▶ _GIVEN EXERCISE_
Retype the records below line for line, changing nothing.

▶ _RECORD EXTRACTS_

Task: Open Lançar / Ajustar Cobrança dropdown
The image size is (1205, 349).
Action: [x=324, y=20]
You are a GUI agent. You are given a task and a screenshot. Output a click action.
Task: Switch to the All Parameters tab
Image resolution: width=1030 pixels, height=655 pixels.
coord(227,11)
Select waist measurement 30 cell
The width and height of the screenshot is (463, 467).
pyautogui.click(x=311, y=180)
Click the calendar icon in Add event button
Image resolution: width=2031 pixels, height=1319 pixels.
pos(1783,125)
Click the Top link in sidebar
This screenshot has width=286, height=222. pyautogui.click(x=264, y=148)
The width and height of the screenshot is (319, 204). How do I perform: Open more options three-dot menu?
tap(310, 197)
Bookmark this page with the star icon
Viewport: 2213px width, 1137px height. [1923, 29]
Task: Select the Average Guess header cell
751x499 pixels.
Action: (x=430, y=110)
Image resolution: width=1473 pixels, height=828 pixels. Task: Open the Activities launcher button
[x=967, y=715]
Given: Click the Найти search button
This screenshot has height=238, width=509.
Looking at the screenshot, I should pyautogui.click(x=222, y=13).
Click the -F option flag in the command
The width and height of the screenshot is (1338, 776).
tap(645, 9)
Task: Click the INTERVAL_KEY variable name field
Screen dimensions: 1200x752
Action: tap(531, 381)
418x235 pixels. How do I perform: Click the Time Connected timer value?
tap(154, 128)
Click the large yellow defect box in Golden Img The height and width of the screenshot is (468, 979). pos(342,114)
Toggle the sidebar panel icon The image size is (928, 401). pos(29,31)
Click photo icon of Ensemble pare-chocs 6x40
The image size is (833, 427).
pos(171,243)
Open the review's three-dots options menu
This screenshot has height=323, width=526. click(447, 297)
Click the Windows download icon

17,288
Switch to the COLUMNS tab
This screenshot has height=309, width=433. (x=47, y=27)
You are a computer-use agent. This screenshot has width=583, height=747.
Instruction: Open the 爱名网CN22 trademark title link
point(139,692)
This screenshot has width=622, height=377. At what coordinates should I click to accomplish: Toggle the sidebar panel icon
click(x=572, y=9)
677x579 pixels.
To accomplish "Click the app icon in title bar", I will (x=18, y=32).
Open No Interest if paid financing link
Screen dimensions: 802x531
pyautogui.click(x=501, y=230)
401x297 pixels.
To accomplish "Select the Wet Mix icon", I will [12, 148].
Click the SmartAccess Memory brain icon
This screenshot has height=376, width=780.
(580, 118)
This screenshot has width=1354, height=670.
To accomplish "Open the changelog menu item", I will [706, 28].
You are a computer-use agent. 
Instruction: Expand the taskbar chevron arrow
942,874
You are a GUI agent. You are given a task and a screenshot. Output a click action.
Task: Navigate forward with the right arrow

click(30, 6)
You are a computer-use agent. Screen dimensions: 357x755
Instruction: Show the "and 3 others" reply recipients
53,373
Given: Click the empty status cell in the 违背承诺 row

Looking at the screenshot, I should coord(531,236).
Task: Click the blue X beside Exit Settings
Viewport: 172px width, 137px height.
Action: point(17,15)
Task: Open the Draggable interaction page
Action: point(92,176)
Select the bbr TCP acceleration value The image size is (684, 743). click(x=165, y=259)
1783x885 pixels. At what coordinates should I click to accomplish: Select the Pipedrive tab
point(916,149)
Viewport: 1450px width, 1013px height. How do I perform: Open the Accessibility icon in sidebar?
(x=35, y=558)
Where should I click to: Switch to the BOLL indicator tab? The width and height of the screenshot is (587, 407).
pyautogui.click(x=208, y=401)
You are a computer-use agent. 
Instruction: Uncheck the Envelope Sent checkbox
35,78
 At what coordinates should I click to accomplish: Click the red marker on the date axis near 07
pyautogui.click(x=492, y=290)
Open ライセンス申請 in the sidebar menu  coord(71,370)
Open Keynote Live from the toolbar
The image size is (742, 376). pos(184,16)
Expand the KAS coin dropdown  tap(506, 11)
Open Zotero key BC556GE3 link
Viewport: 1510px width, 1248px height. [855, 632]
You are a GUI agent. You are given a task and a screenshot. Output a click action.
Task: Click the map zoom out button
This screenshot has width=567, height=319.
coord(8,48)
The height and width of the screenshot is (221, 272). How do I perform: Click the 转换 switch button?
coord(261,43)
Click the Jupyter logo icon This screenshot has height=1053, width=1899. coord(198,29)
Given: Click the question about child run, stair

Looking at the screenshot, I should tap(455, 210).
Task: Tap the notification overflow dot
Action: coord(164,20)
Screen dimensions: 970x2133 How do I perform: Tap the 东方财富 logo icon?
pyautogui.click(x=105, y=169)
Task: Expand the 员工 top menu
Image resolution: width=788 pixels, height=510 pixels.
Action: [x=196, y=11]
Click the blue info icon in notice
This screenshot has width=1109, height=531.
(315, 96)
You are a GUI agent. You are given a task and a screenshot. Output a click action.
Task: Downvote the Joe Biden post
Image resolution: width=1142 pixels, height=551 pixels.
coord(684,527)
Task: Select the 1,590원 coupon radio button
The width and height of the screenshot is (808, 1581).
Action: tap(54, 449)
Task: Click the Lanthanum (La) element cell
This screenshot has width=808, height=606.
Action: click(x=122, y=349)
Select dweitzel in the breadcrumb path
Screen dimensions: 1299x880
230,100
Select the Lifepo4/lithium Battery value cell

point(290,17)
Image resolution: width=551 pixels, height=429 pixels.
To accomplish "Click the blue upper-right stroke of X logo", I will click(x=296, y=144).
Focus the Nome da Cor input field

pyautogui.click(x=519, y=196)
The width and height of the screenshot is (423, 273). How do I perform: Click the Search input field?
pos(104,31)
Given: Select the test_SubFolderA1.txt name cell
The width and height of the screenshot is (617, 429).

▶ _ANSWER FOR THE TASK_
Task: Open Lançar / Ajustar Cobrança dropdown
The image size is (1205, 349).
Action: [x=324, y=20]
You are a GUI agent. You are given a task and a screenshot. Output a click action.
Task: Switch to the All Parameters tab
Image resolution: width=1030 pixels, height=655 pixels.
coord(227,11)
Select waist measurement 30 cell
The width and height of the screenshot is (463, 467).
pyautogui.click(x=311, y=180)
Click the calendar icon in Add event button
Image resolution: width=2031 pixels, height=1319 pixels.
pos(1783,125)
Click the Top link in sidebar
This screenshot has width=286, height=222. pyautogui.click(x=264, y=148)
The width and height of the screenshot is (319, 204). How do I perform: Open more options three-dot menu?
tap(310, 197)
Bookmark this page with the star icon
Viewport: 2213px width, 1137px height. [1923, 29]
Task: Select the Average Guess header cell
751x499 pixels.
Action: (x=430, y=110)
Image resolution: width=1473 pixels, height=828 pixels. Task: Open the Activities launcher button
[x=967, y=715]
Given: Click the Найти search button
This screenshot has height=238, width=509.
Looking at the screenshot, I should pyautogui.click(x=222, y=13).
Click the -F option flag in the command
The width and height of the screenshot is (1338, 776).
tap(645, 9)
Task: Click the INTERVAL_KEY variable name field
Screen dimensions: 1200x752
Action: tap(531, 381)
418x235 pixels. How do I perform: Click the Time Connected timer value?
tap(154, 128)
Click the large yellow defect box in Golden Img The height and width of the screenshot is (468, 979). pos(342,114)
Toggle the sidebar panel icon The image size is (928, 401). pos(29,31)
Click photo icon of Ensemble pare-chocs 6x40
The image size is (833, 427).
pos(171,243)
Open the review's three-dots options menu
This screenshot has height=323, width=526. click(447, 297)
Click the Windows download icon

17,288
Switch to the COLUMNS tab
This screenshot has height=309, width=433. (x=47, y=27)
You are a computer-use agent. This screenshot has width=583, height=747.
Instruction: Open the 爱名网CN22 trademark title link
point(139,692)
This screenshot has width=622, height=377. At what coordinates should I click to accomplish: Toggle the sidebar panel icon
click(x=572, y=9)
677x579 pixels.
To accomplish "Click the app icon in title bar", I will (x=18, y=32).
Open No Interest if paid financing link
Screen dimensions: 802x531
pyautogui.click(x=501, y=230)
401x297 pixels.
To accomplish "Select the Wet Mix icon", I will [12, 148].
Click the SmartAccess Memory brain icon
This screenshot has height=376, width=780.
(580, 118)
This screenshot has width=1354, height=670.
To accomplish "Open the changelog menu item", I will [706, 28].
You are a computer-use agent. 
Instruction: Expand the taskbar chevron arrow
942,874
You are a GUI agent. You are given a task and a screenshot. Output a click action.
Task: Navigate forward with the right arrow

click(30, 6)
You are a computer-use agent. Screen dimensions: 357x755
Instruction: Show the "and 3 others" reply recipients
53,373
Given: Click the empty status cell in the 违背承诺 row

Looking at the screenshot, I should coord(531,236).
Task: Click the blue X beside Exit Settings
Viewport: 172px width, 137px height.
Action: point(17,15)
Task: Open the Draggable interaction page
Action: point(92,176)
Select the bbr TCP acceleration value The image size is (684, 743). click(x=165, y=259)
1783x885 pixels. At what coordinates should I click to accomplish: Select the Pipedrive tab
point(916,149)
Viewport: 1450px width, 1013px height. How do I perform: Open the Accessibility icon in sidebar?
(x=35, y=558)
Where should I click to: Switch to the BOLL indicator tab? The width and height of the screenshot is (587, 407).
pyautogui.click(x=208, y=401)
You are a computer-use agent. 
Instruction: Uncheck the Envelope Sent checkbox
35,78
 At what coordinates should I click to accomplish: Click the red marker on the date axis near 07
pyautogui.click(x=492, y=290)
Open ライセンス申請 in the sidebar menu  coord(71,370)
Open Keynote Live from the toolbar
The image size is (742, 376). pos(184,16)
Expand the KAS coin dropdown  tap(506, 11)
Open Zotero key BC556GE3 link
Viewport: 1510px width, 1248px height. [855, 632]
You are a GUI agent. You are given a task and a screenshot. Output a click action.
Task: Click the map zoom out button
This screenshot has width=567, height=319.
coord(8,48)
The height and width of the screenshot is (221, 272). How do I perform: Click the 转换 switch button?
coord(261,43)
Click the Jupyter logo icon This screenshot has height=1053, width=1899. coord(198,29)
Given: Click the question about child run, stair

Looking at the screenshot, I should tap(455, 210).
Task: Tap the notification overflow dot
Action: coord(164,20)
Screen dimensions: 970x2133 How do I perform: Tap the 东方财富 logo icon?
pyautogui.click(x=105, y=169)
Task: Expand the 员工 top menu
Image resolution: width=788 pixels, height=510 pixels.
Action: [x=196, y=11]
Click the blue info icon in notice
This screenshot has width=1109, height=531.
(315, 96)
You are a GUI agent. You are given a task and a screenshot. Output a click action.
Task: Downvote the Joe Biden post
Image resolution: width=1142 pixels, height=551 pixels.
coord(684,527)
Task: Select the 1,590원 coupon radio button
The width and height of the screenshot is (808, 1581).
Action: tap(54, 449)
Task: Click the Lanthanum (La) element cell
This screenshot has width=808, height=606.
Action: click(x=122, y=349)
Select dweitzel in the breadcrumb path
Screen dimensions: 1299x880
230,100
Select the Lifepo4/lithium Battery value cell

point(290,17)
Image resolution: width=551 pixels, height=429 pixels.
To accomplish "Click the blue upper-right stroke of X logo", I will click(x=296, y=144).
Focus the Nome da Cor input field

pyautogui.click(x=519, y=196)
The width and height of the screenshot is (423, 273). How do I perform: Click the Search input field?
pos(104,31)
Given: Select the test_SubFolderA1.txt name cell
The width and height of the screenshot is (617, 429).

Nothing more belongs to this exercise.